In 2018, when running for governor, Walz wrongly claimed he carried guns “in war” by arguing that civilians were not allowed to own assault weapons. Vance hypocritically accused Walz of “stolen valor,” a phrase typically used to describe lies about military service or honors.

Trump's running mate should be ashamed of himself for attacking a fellow veteran.

Like Walz, Vance enlisted right out of high school. He served four years in the Marine Corps and was deployed to Iraq for about six months in 2005 and 2006. He worked in public affairs and never saw combat, though that doesn’t mean he was never in danger. No American in Iraq at that time, military or civilian, was entirely safe.

For many Americans, the attempt to smear Walz has a familiar ring.

“Republicans,” Hillary Clinton wrote on social media last week, “are repeating an old tactic and trying to smear a veteran Democrat.”

The “quick navigation” method worked once. Why not try it again?

In 2004, then-Senator Kerry, a bona fide war hero, ran against President George W. Bush. Like many privileged young men who wanted to avoid combat in Vietnam, Bush had served in the Texas Air National Guard.

Kerry had been a lieutenant in the Navy. In 1969, he commanded a Swift boat in the Mekong Delta for four months and was awarded a Silver Star, a Bronze Star and three Purple Hearts. Devastated by what he had witnessed, Kerry became a leader of Vietnam Veterans Against the War shortly after returning home.

“How do you ask a man to be the last to die for a mistake?” he famously asked the Senate Foreign Relations Committee in April 1971, nearly two years before the United States withdrew from Vietnam.

His activism earned him the lasting enmity of those who supported the insane war, and he was accused of endangering soldiers still fighting.

Years later, when Kerry accepted his party’s nomination at the Democratic convention in Boston, he saluted firmly and said, “I am John Kerry, and I am here to do my duty.” This was a threat to Republicans, who adopted a then-novel strategy: turning Kerry’s greatest strength into his greatest weakness.

Hence the group Swift Boat Veterans for Truth and, ultimately, the term “swiftboating.”

The “truth” they promulgated was that Kerry was an impostor who lied about his service. It was an accusation so outlandish and false that Kerry tried to ignore it. By the time his campaign realized it was harming him, the lie had already taken hold in the public imagination.

It should surprise no one that Republican political operative Chris LaCivita, one of the architects of the deceitful campaign against Kerry, is now one of two co-chairs of the Trump campaign. His fingerprints are all over Vance’s outlandish claims about Walz.
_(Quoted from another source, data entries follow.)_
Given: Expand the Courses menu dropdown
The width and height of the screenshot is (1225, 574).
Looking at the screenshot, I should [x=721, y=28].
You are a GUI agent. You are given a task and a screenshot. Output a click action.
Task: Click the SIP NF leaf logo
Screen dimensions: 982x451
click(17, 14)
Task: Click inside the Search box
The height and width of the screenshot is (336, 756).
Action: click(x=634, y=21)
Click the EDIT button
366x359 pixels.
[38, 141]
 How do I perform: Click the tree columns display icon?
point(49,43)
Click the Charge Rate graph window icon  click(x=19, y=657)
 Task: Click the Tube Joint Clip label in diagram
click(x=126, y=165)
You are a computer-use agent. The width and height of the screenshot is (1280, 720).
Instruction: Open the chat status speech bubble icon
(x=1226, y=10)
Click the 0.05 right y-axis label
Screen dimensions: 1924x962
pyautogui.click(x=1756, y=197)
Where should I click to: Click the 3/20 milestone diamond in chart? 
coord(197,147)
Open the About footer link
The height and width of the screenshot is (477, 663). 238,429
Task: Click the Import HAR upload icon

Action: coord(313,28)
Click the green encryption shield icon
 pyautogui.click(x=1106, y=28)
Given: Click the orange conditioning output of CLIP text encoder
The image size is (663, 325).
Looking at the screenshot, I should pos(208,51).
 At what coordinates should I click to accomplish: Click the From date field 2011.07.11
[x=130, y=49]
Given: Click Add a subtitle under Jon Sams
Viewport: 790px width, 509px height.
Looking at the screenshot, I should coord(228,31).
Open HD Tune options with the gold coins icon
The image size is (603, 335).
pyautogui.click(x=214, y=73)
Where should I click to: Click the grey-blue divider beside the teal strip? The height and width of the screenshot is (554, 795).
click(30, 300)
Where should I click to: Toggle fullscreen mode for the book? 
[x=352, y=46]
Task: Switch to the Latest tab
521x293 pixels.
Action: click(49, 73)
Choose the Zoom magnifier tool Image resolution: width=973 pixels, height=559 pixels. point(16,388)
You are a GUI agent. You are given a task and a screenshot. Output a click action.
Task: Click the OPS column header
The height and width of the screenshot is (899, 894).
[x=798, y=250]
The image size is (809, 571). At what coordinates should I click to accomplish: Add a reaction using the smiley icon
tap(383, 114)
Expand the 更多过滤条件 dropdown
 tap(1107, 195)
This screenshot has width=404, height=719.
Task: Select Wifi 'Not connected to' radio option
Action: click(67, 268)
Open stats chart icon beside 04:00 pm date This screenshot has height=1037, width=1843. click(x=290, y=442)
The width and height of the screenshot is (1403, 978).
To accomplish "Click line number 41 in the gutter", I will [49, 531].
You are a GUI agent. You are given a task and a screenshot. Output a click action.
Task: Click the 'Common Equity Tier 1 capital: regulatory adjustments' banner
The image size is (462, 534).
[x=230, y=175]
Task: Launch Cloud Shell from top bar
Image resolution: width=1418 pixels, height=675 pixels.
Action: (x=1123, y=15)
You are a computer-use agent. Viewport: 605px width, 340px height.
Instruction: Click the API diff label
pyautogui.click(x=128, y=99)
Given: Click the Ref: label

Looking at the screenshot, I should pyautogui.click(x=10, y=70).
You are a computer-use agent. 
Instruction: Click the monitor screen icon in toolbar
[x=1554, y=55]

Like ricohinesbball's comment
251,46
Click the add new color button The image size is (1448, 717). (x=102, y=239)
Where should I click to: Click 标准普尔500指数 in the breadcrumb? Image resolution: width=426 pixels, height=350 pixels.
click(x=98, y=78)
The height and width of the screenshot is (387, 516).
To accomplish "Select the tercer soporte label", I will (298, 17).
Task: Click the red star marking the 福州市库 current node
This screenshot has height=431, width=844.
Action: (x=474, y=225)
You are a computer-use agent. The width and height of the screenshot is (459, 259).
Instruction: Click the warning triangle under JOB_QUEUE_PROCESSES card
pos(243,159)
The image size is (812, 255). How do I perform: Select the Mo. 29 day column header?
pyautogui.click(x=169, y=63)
The great irony is that Trump avoided service in Vietnam in part by claiming he had bone spurs in his heels.

That didn't stop Trump from fiercely attacking Republican Sen. John McCain, a Navy pilot who spent nearly six years as a prisoner of war in Vietnam and carried the scars of his torture there throughout his life.

“I like people who didn't get captured,” Trump said during his first presidential campaign.

As president, The Atlantic reported, he repeatedly disparaged service members who died in war, calling them “losers” and “suckers,” and requested that wounded veterans, especially amputees, not be allowed to participate in military parades.

“Nobody wants to see that,” he told staff during a planning meeting in 2018.

Every time Vance attacks Walz's military service, Democrats should remind voters that it is shameless service to a man who utterly disregards the Americans who risk their lives to serve their country.